# Your goal
Up to and including the line with "Über mich (255, 894)", please reproduce the lines below exactly, beginning with the first.

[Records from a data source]
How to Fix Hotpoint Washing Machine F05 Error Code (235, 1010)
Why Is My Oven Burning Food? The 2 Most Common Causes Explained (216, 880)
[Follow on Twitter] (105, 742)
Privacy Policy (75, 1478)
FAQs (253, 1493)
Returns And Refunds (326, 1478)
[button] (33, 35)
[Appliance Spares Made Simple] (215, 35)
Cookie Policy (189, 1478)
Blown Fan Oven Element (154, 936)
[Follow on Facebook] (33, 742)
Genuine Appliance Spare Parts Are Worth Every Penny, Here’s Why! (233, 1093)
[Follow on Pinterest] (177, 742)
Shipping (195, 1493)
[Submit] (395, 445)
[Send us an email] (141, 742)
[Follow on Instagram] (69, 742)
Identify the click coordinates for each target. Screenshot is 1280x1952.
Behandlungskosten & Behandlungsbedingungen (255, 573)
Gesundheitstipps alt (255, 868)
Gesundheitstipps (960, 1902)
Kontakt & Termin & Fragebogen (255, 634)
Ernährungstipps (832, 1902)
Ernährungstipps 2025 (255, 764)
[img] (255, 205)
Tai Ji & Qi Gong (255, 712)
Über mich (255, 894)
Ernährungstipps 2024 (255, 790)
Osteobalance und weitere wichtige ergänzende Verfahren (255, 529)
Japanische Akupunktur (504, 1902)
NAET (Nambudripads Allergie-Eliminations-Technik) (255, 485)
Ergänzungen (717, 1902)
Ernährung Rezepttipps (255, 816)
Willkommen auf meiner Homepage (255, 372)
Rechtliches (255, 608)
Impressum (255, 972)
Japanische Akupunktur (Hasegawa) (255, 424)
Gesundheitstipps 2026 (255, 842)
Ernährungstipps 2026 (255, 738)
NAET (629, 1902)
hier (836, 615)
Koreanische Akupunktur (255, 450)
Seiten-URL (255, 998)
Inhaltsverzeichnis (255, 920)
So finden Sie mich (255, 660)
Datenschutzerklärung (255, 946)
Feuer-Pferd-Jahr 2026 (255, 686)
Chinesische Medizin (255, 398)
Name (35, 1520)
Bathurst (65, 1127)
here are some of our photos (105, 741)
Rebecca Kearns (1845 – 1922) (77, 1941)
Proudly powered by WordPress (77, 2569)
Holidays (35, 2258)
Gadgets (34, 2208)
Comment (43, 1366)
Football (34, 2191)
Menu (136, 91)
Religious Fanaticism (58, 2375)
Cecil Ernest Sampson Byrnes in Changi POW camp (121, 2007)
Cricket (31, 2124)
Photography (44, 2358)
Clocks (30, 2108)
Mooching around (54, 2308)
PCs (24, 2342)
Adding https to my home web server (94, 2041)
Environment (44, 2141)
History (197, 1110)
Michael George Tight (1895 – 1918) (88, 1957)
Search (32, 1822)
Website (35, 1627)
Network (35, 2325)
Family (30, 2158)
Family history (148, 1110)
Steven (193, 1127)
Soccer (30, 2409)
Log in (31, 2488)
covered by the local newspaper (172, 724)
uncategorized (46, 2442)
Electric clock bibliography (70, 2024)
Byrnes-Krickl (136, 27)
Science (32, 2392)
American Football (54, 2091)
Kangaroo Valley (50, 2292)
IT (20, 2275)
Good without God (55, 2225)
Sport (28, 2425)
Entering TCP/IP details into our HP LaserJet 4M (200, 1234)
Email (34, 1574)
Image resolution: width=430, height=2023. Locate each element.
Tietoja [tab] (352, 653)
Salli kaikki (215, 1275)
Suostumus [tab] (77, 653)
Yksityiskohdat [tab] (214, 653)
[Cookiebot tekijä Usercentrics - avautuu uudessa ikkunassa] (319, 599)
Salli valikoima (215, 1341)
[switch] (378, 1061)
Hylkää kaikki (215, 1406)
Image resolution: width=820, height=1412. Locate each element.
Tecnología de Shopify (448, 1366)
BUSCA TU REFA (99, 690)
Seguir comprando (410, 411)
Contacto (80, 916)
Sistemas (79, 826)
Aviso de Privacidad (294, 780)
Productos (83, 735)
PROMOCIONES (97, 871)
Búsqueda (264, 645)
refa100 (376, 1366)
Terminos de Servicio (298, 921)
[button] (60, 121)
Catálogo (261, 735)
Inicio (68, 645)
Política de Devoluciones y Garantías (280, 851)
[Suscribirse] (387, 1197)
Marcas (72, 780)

# Task output
How to Fix Hotpoint Washing Machine F05 Error Code (235, 1010)
Why Is My Oven Burning Food? The 2 Most Common Causes Explained (216, 880)
[Follow on Twitter] (105, 742)
Privacy Policy (75, 1478)
FAQs (253, 1493)
Returns And Refunds (326, 1478)
[button] (33, 35)
[Appliance Spares Made Simple] (215, 35)
Cookie Policy (189, 1478)
Blown Fan Oven Element (154, 936)
[Follow on Facebook] (33, 742)
Genuine Appliance Spare Parts Are Worth Every Penny, Here’s Why! (233, 1093)
[Follow on Pinterest] (177, 742)
Shipping (195, 1493)
[Submit] (395, 445)
[Send us an email] (141, 742)
[Follow on Instagram] (69, 742)
Identify the click coordinates for each target. Screenshot is 1280x1952.
Behandlungskosten & Behandlungsbedingungen (255, 573)
Gesundheitstipps alt (255, 868)
Gesundheitstipps (960, 1902)
Kontakt & Termin & Fragebogen (255, 634)
Ernährungstipps (832, 1902)
Ernährungstipps 2025 (255, 764)
[img] (255, 205)
Tai Ji & Qi Gong (255, 712)
Über mich (255, 894)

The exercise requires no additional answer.